W maju 92r. uczniowie będą reprezentować Polskę podczas tygodniowego seminarium we Francji, na którym spotka się 30 grup młodzieży z całej Europy.
Grupa polska zajmuje się ekologicznymi aspektami gospodarowania
freonami w naszym kraju. Wszystkich, którzy zajmują się tą problematyką
prosimy o przesyłanie informacji na adres:
VI Liceum Ogólnokształcące im. Adama Mickiewicza Wąska 7 31-057 Kraków tel. 563922 |
W ramach prac tej grupy powstał m.in. poniższy tekst:
Z początkiem 1991r. wszystkie firmy kosmetyczne w kraju otrzymały odgórne zalecenie zmniejszenia, w miarę możliwości, wykorzystywania związków freonu w swoich wyrobach. Powstała około półtora roku temu krakowska firma "Nel", w momencie rozpoczynania produkcji dezodorantów postanowiła opatentować nową metodę napełniania puszek mieszaniną sprężonego powietrza i dwutlenku węgla. Firma ta nie poszła za przykładem firm zachodnich, które w swoich aerozolach stosują izomeryczne pochodne propanu i butanu. Przy przechowywaniu tych gazów muszą bowiem zostać zachowane pewne wymogi bezpieczeństwa np. duża odległość od budynków użytkowych, stała kontrola tych wybuchowych substancji. Zastosowanie rozpylacza w postaci sprężonego powietrza i dwutlenku węgla jest niewątpliwie bezpieczniejsze, zarówno przy produkcji jak i w użyciu.
Istnieje niestety ujemna strona zastosowania tej technologii. Substancja dezodorująca rozpylana przez freony czy też przez izobutan jest w użyciu bardziej mglista, natomiast przy mieszaninie powietrza i dwutlenku węgla jest ona bardziej kropelkowa. Spowodowane jest to faktem, iż substancje te pozostają po sprężeniu w postaci gazu, w przeciwieństwie do freonu czy też butanu, który utrzymuje postać cieczy. Jak wiemy, w cieczach łatwiej rozpuszczają się inne ciecze czyli substancje dezodorujące.

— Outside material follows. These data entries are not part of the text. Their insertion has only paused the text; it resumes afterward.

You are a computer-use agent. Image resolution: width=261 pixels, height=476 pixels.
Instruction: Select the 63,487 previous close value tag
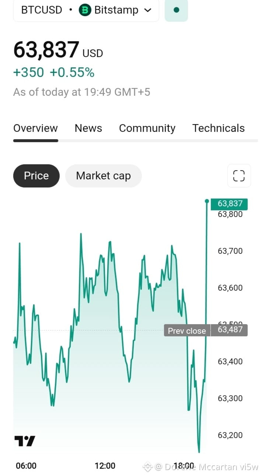[x=229, y=330]
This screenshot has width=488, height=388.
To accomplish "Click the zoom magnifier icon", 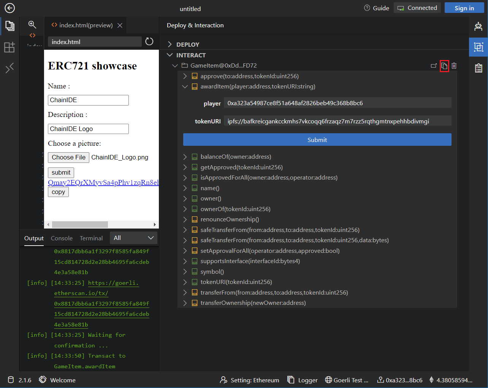I will pos(32,25).
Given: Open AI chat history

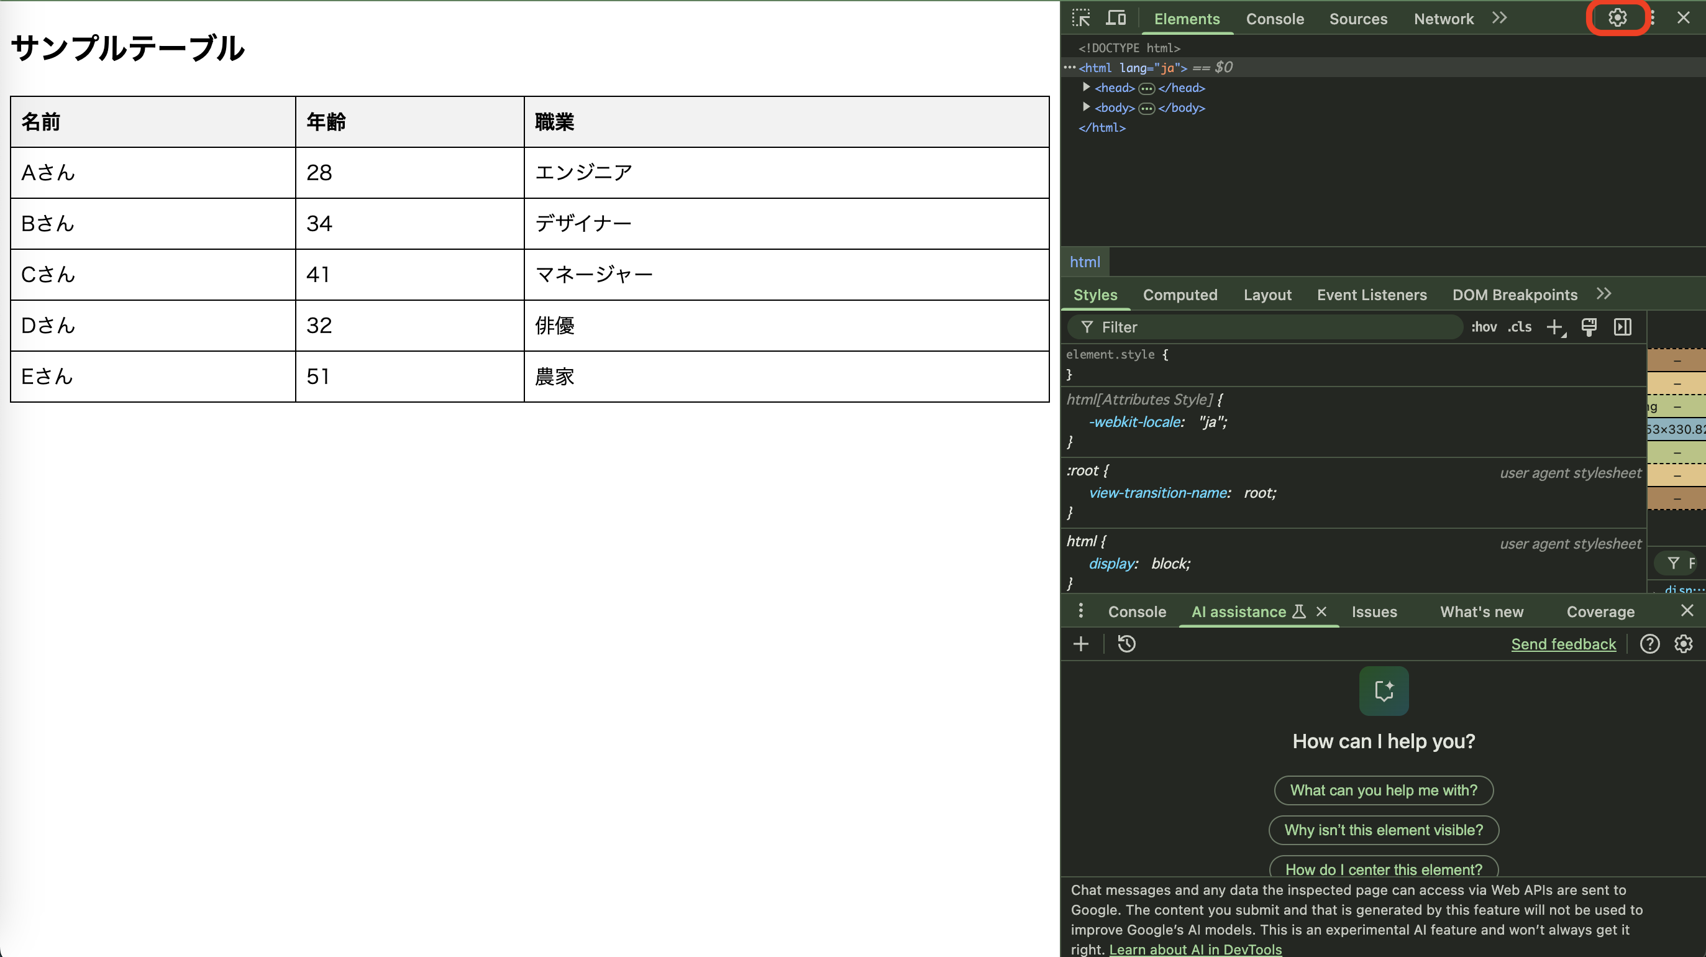Looking at the screenshot, I should 1127,644.
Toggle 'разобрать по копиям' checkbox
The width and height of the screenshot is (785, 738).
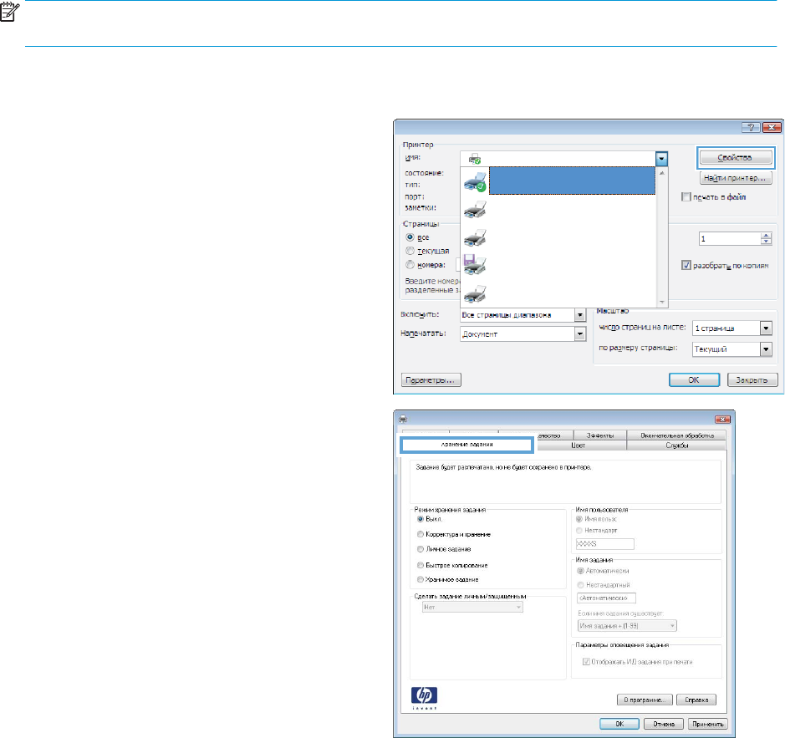tap(687, 266)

Stąd mogą wystąpić pewne niedogodności przy użyciu dezodorantów firmowanych przez krakowską "Nel". Poza tym w tych kosmetykach potrzeba większej ilości materiału nośnego, aby wydobyć substancje dezodorujące z puszki, a co za tym idzie wyższego ciśnienia. Pojemność pojemnika to 150 ml, przy czym sprężona mieszanina będąca nośnikiem zajmuje w sumie stosunkowo niewiele, bo 30 ml. Co do opłacalności produkcji kosmetyków z zastosowaniem wymienionych trzech komponentów, tj. CFC, gazów: propanu i butanu oraz mieszaniny sprężonego powietrza i dwutlenku węgla nie ma istotnych różnic w kosztach stosowania tych nośników. Jedynym problemem pozostaje kwestia wymogów środowiska naturalnego.